(DO THIS):
Pick out every line in the entries below that contains the word "screenshot" and copy each one in full.

Text and element pointing entries
※
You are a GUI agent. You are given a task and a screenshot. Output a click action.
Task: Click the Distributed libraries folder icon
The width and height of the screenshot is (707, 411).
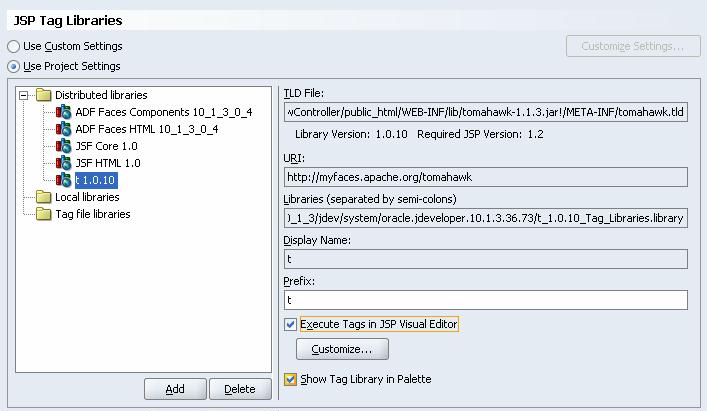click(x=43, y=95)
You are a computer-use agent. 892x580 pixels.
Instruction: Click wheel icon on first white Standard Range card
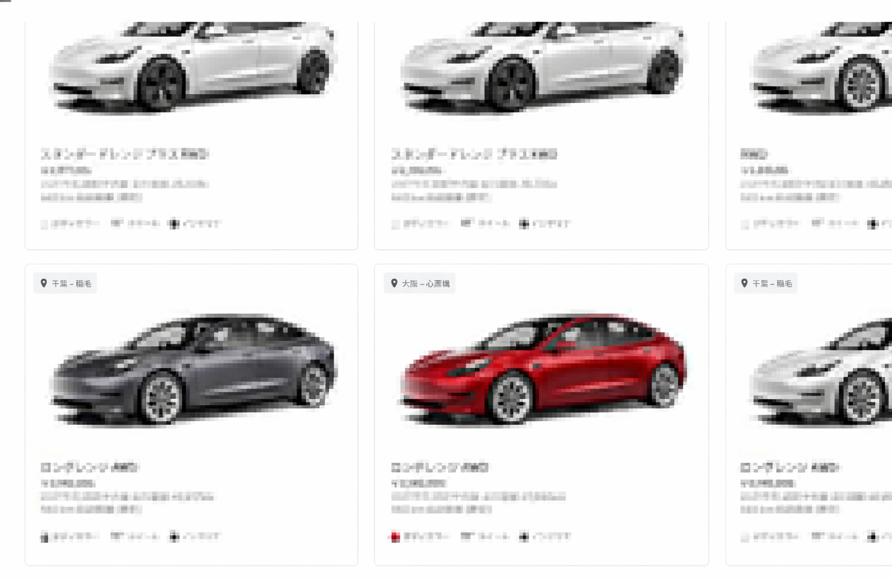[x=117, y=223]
※
(FINISHED TASK):
You are a GUI agent. You are given a task and a screenshot. Output a click action.
The width and height of the screenshot is (707, 411).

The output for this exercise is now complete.